Grandma Steinbacher’s fancy living room was not a place for rough-housing with its uncomfortable furniture and crystal chandelier. I was sure, although the rest of their farmhouse looked a lot like mine, this is where they must have invested their fortune. They did hide it well, still raising chickens and wearing overalls and cotton dresses, serving off-brand sandwich cookies and eating at that formica-topped kitchen table. But I had seen “The Beverly Hillbillies,” so I wasn’t fooled.
When my cousins’ football expertly spiraled toward that light fixture, I immediately got scared, and rightfully so.
The glass shattered and fell like snow into the shag carpet. We all froze, staring up at the ceiling. Strangely, since it had so many intricate pieces, the damage was very difficult to detect, especially from the entrance to the room. You had to stand on the far side and look back to see that it was missing a chunk. In our grade school wisdom, we reasoned that it would be better not to tell. No one would notice anyway, and it would only make Grandma sad. Since we could never afford to replace it, what would be the point? So we swore secrecy.
Sometimes not being completely known feels like the safe place to be.
Woven into our humanity is a deep desire to be known. But along with that desire oftentimes comes fear from the Enemy. So we hide from an All-Knowing God, like we still live in the Garden.

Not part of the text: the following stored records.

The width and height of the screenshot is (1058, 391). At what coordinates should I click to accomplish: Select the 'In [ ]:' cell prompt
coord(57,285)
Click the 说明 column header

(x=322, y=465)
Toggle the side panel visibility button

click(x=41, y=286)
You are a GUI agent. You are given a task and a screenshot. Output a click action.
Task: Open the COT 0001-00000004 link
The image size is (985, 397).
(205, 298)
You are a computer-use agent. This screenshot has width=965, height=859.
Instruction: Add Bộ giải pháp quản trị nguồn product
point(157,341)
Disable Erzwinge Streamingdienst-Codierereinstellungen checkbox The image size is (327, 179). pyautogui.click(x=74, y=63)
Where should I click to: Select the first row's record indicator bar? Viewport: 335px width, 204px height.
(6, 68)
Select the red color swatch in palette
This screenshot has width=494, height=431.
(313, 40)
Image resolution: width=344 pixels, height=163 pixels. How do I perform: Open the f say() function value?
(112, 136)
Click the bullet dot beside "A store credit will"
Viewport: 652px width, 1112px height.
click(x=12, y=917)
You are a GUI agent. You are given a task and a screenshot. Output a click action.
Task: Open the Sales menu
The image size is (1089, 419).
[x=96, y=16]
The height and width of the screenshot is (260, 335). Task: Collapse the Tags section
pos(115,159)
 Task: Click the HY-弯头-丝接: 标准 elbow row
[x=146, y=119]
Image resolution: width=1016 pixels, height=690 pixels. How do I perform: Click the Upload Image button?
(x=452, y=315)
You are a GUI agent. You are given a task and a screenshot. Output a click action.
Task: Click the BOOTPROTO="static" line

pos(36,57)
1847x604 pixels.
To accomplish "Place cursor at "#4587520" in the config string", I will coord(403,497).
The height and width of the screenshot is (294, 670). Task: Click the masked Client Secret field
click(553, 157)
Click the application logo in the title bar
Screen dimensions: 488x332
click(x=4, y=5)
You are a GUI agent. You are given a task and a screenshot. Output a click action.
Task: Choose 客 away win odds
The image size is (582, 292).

At first, hiding that broken chandelier seemed like the right thing to do, but it wore on me. And more importantly, it made me feel like a fake when Grandma hugged us and bragged to Mom and Dad about what good kids we were. I kept thinking, “If she only knew…”
According to Tim Keller, our greatest fear is to be known and not loved. So we become skilled at jet-skiing across this ocean of life, never diving deep into honest relationships with others or with God.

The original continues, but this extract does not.